Rescue operations in the 10 provinces that were battered by the 7.8 magnitude earthquake on 6 February that killed more than 47,000 people in southern Turkey and northern Syria were largely called off on Sunday.
When another violent tremor struck Hatay province on Monday, several buildings collapsed, killing six people and prompting renewed rescue operations. But, by Tuesday, efforts to save survivors had ceased, and Antakya city centre was desolate.
There was only the grinding clamour of excavators clearing away debris from nearby collapsed buildings, as emergency workers tried to pinpoint the bodies of a mother and daughter.
Kazzaz, a 25-year-old Syrian who arrived in Turkiye with his family five years ago, was sitting in a chair next to a tent he had been sleeping in for 15 days.
“I will wait here my whole life. I will not leave,” Kazzaz said, holding his head in his hands as he wept. “I knew at least 250 people on this street. Now they are all dead,” he said, referring to a main street in Antakya where his family resided.
Kazzaz had been living in Turkiye’s north-eastern province of Trabzon, where he worked as a translator in the tourism sector. He spent the day before the first earthquake hit in Antakya, visiting his family for the first time in years.
“I had been working for three years in Trabzon, saving up to get married. My mother converted it all to gold and that all remained in the house. (Now) I am starting from scratch.”
When news of the initial quake broke, he hurried back to Antakya. He said he pulled his sister and mother out of the rubble on his own, without help from authorities.

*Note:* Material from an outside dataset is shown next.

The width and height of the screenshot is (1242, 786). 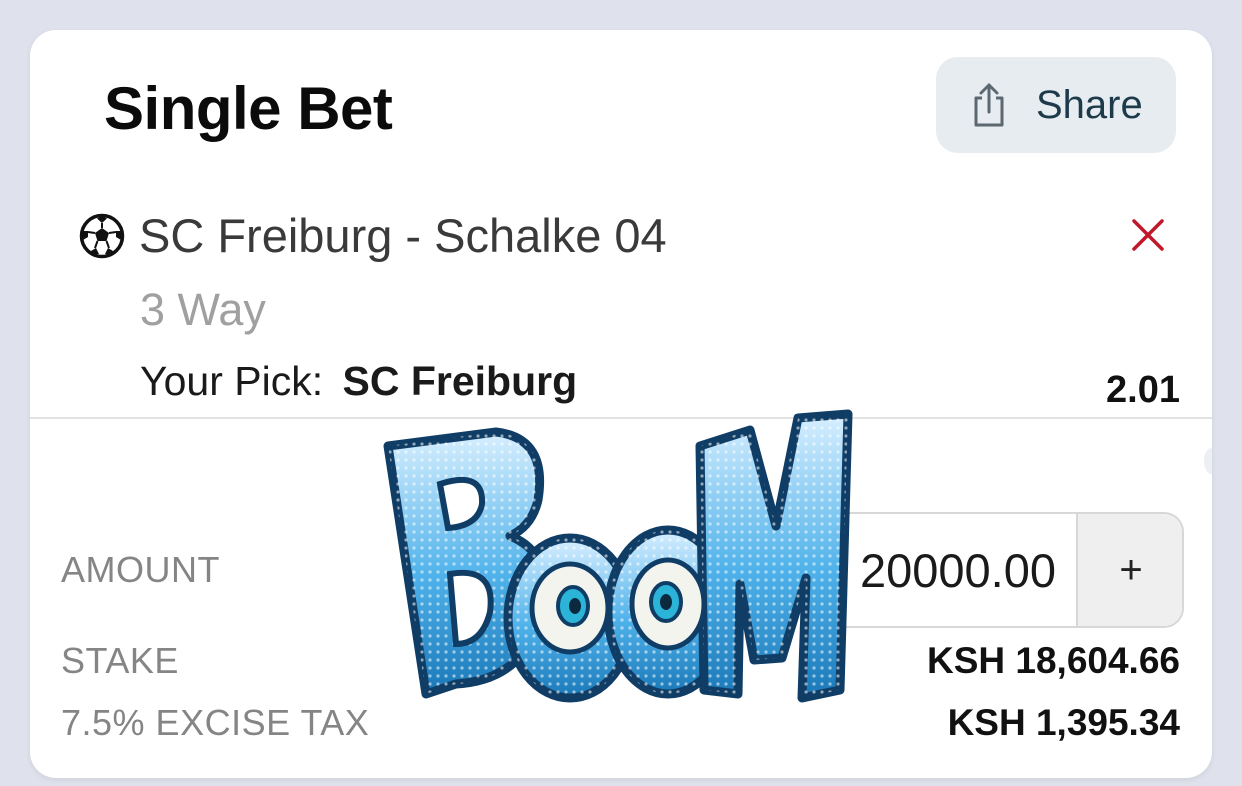 I want to click on boom-letters, so click(x=618, y=556).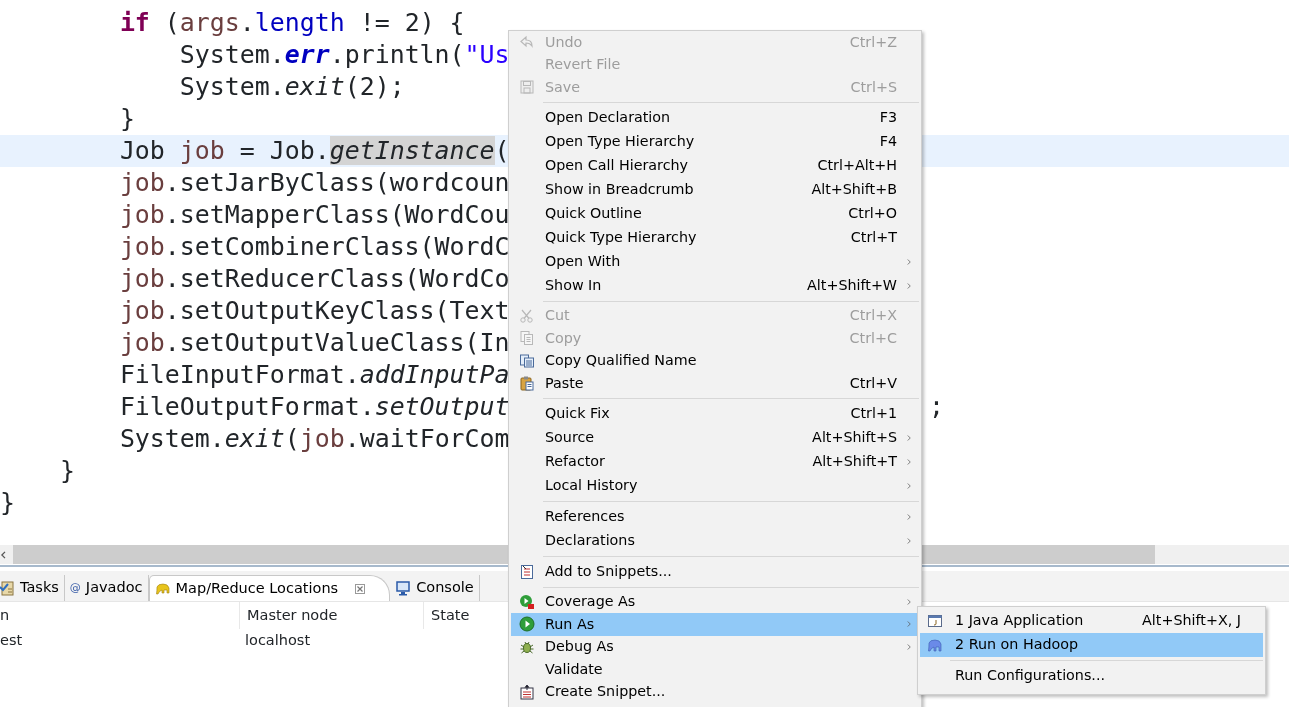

A video of what he said was his own rescue effort showed him climbing deep inside a narrow opening between a collapsed ceiling and the floor, until only his feet could be seen sticking out.
His mother was already dead when he brought her out, and his sister died shortly after, he said. In another video, he pointed to his sister’s body, seen covered in a pink blanket.
“I was living for them. It is like I am newly born. I have no one. I have no money. I have nothing. I have no future. I have no home.”